Tag Archives: Patent law

Average Joe SCOTUS: Thryv, Inc. v. Click-To-Call Technologies

So these Click-to-Call assholes sued these Thryv assholes for a patent infringement. Any company that spells a normal word in a weird way (Thryv instead of Thrive) deserves to lose just because they’re probably annoying fucks who think they’re edgy, IMO. But I digress.

Anyway, there’s this procedure within patent law called Inter Parties Review (IPR). Basically, where someone with a complaint about the patent, can ask the patent office (PTO) to review that shit.

However, there’s a rule within this that says, if you’ve been sued as infringing the patent, you can’t ask for an IPR more than a year after you’ve been sued. If you’ve never been sued for infringement however, you can ask for IPR to your heart’s content.

Well, despite the fact that C2C sued Thrive 12 years earlier, the 1 year time-bar was ruled as not relevant, because the case was dropped. So they basically argued that since the case was dropped, the one year time limit didn’t apply—it’s as if the suit never even happened.

But now that Thryv is asking for an IPR, C2C is like, “Woah, you assholes. It’s 12 years since we sued you mother fuckers, way longer than a fucking year. Take your IPR request and shove it squarely up your ass sideways.”

So now SCOTUS has to decide if a suit that is dropped happened or not basically. They’re also looking into whether the judicial branch even has the right to opine on execute decisions. Meaning that the Patent Office is directed by the Executive branch, and they get to make their own rules. So can a judge investigating an IPR ruling even have the authority to do that. Separation of powers and all.

In a 7-2 decision, SCOTUS was more impressed with Thryv’s argument. That it is a separation of powers thing, and that SCOTUS can’t overrule the president’s procedures for the patent office.

Hear oral arguments and/or read about the case and the opinions here.

Average Joe SCOTUS: Peter v. NantKwest

So this dude, Dr. Hans Klingemann was doing some work on immunotherapy, and discover what was termed natural killer cells, as an effective method for going after and killing cancer. So he worked with the company NantKwest to patent this shit.

Problem for Doc Lingemann, was this comes form the patient’s own blood, and not necessarily something Klingemann makes himself. So the Patent Office was all like, “You’re joking with this shit, right? Get the fuck out of here.” His Patent claim was denied as “obvious.” You don’t get to patent naturally occurring shit, and try to take credit for mother nature’s work.

Klingemann and NantKwest were persistent fucks, because they appealed, and their dumb asses lost again. So then they appealed to the U.S. District course, and lost the fuck yet again.

You’d think this would be over, but no.

You see, the Patent Office had to pay motherfuckers to justify their position through all these hearings and appeals, and so the USPTO was like, “You cost us $113,000 you motherfucker. We want our money back for you wasting our time.”

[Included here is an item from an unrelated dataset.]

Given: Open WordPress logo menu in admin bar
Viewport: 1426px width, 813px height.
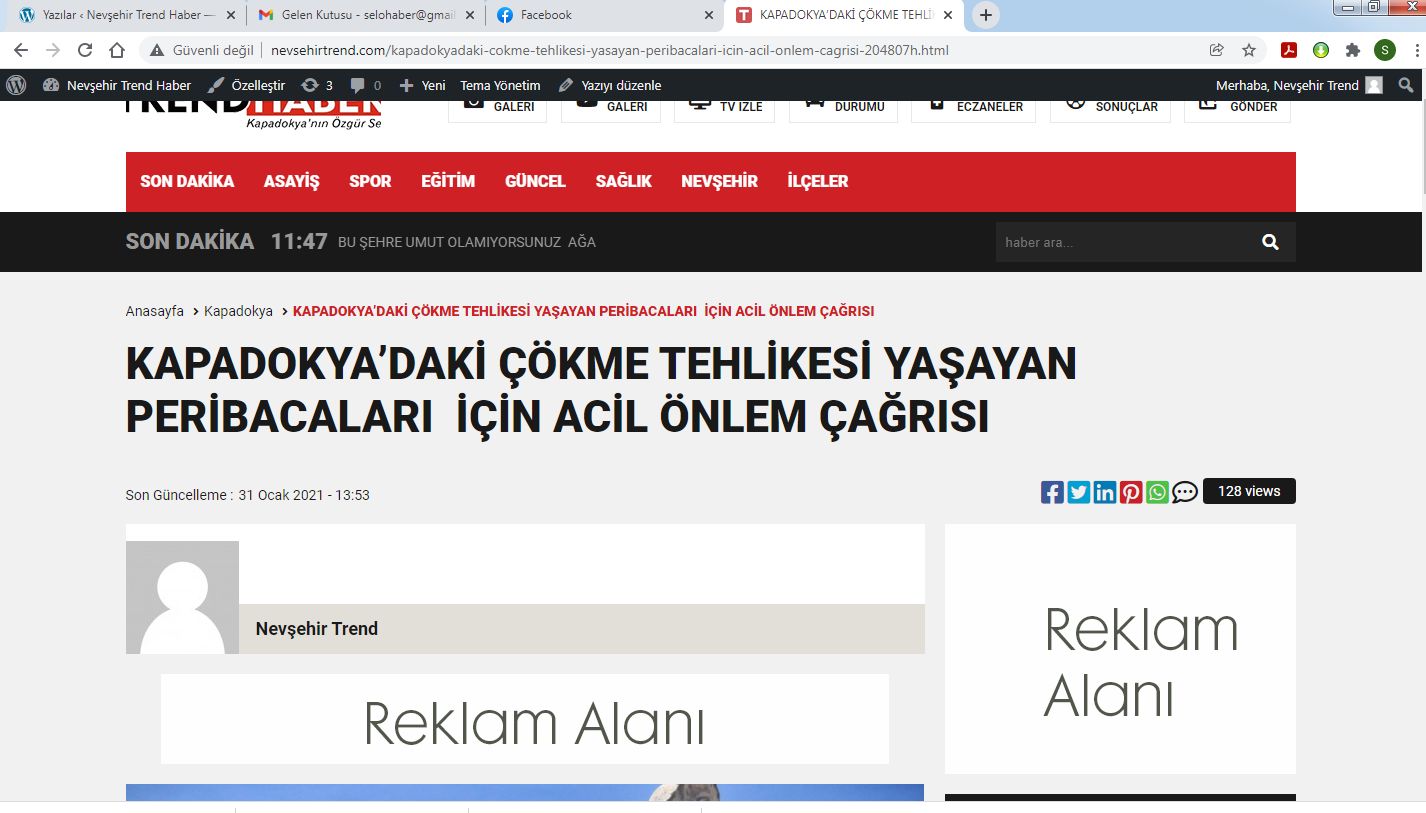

According to 35 U.S.C. § 145, “[a]ll the expenses of the proceedings” of these hearings are recoverable by the PTO if they win their judgement. But a district court was like, “Seriously, PTO? It’s bad enough you denied this guy his patent, you want him to pay your legal fees, too? Come on with this bullshit. In this country, you pay your attorneys, and I pay mine. That’s how it fucking works. Now piss off. Your recoverable expenses are paying for expert witnesses and shit, nothing more.” Judgement for NantKwest.

But now the PTO are the persistent fucks, because they’re like, “Fuck you, you lower court motherfuckers, we’re going to SCOTUS. We want our fucking money.”

So, here were are at SCOTUS to determine if the 35 U.S.C. § 145, “[a]ll the expenses of the proceedings” statement trumps all the legal precedent in U.S. history and considers legal fees are part of the expenses or not.

SCOTUS unanimously ruled in favor Nantkwest, telling the USPTO to go fuck themselves. You pay your legal fees, and they pay theirs. Nuff said.